▸ Aim of the task
Reproduce exactly, and only, the lines below from the one containing "This screenshot has height=506, width=638." through the one containing "Given: Select slide".
(Beginning of Entries supplied)
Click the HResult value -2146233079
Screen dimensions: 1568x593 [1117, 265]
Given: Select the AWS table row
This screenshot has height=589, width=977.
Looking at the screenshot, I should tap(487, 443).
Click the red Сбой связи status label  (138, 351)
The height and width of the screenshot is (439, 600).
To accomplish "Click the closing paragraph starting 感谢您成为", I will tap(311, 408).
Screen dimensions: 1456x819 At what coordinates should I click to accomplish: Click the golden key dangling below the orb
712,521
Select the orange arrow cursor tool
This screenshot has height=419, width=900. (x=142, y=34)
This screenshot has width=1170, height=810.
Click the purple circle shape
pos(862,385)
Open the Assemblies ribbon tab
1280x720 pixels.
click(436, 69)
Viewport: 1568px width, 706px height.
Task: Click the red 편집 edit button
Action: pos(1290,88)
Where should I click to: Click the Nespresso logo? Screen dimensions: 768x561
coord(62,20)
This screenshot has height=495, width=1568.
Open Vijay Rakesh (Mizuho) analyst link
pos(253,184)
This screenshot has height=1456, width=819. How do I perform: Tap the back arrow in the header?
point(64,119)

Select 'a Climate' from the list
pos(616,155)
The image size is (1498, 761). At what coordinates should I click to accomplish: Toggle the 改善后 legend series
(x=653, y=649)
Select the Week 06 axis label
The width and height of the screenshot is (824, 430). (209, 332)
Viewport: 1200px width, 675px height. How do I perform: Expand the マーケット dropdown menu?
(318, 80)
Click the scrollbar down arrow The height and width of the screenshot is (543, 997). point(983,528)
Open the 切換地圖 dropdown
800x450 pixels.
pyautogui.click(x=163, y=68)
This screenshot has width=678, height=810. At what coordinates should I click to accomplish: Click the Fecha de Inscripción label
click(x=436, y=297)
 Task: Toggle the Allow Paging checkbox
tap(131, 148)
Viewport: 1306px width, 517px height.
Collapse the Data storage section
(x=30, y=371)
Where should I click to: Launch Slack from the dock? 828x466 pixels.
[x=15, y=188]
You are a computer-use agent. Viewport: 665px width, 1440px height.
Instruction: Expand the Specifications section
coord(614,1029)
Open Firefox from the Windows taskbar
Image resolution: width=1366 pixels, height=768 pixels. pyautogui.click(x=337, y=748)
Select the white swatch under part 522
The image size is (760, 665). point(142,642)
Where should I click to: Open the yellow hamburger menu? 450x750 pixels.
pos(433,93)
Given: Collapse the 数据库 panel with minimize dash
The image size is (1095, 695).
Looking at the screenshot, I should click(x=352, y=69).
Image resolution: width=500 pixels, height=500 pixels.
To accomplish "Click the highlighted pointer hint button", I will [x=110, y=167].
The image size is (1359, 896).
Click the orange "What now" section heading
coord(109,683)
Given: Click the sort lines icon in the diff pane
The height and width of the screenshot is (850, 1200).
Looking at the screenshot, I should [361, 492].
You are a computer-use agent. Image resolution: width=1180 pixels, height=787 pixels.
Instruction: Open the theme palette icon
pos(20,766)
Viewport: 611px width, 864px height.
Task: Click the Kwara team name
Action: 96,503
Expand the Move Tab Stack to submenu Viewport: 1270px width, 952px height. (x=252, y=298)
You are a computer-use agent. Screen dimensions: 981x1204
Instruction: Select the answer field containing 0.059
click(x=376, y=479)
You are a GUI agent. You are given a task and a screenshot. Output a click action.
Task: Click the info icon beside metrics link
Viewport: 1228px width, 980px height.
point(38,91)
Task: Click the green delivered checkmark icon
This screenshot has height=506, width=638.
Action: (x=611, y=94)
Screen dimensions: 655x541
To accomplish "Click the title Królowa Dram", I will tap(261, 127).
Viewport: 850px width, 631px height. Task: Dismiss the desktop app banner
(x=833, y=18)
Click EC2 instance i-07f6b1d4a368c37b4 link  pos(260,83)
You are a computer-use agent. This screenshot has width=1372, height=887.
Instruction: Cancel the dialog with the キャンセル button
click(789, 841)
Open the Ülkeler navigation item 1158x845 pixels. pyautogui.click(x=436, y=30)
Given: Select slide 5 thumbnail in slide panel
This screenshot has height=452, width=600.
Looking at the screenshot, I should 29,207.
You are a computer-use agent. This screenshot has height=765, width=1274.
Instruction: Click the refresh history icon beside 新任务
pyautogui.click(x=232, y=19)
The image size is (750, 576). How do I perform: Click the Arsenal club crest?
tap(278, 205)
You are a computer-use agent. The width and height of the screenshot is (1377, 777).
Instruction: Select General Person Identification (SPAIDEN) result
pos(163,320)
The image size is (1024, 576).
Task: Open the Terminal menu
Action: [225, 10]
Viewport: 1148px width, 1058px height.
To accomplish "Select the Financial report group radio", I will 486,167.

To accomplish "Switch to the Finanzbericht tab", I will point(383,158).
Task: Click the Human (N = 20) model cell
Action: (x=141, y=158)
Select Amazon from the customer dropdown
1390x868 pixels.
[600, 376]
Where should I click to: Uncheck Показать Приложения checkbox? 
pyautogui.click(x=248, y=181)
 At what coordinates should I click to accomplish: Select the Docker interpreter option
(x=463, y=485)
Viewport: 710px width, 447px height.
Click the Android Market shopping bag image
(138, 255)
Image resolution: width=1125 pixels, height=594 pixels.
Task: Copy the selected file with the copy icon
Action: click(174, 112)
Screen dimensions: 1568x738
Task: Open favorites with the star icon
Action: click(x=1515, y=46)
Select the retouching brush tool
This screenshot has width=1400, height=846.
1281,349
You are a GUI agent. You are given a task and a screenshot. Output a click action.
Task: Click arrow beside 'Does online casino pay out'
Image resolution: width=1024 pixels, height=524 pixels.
(End of Entries supplied)
▸ Response area
This screenshot has height=506, width=638.
Action: (x=611, y=94)
Screen dimensions: 655x541
To accomplish "Click the title Królowa Dram", I will tap(261, 127).
Viewport: 850px width, 631px height. Task: Dismiss the desktop app banner
(x=833, y=18)
Click EC2 instance i-07f6b1d4a368c37b4 link  pos(260,83)
You are a computer-use agent. This screenshot has width=1372, height=887.
Instruction: Cancel the dialog with the キャンセル button
click(789, 841)
Open the Ülkeler navigation item 1158x845 pixels. pyautogui.click(x=436, y=30)
Given: Select slide 5 thumbnail in slide panel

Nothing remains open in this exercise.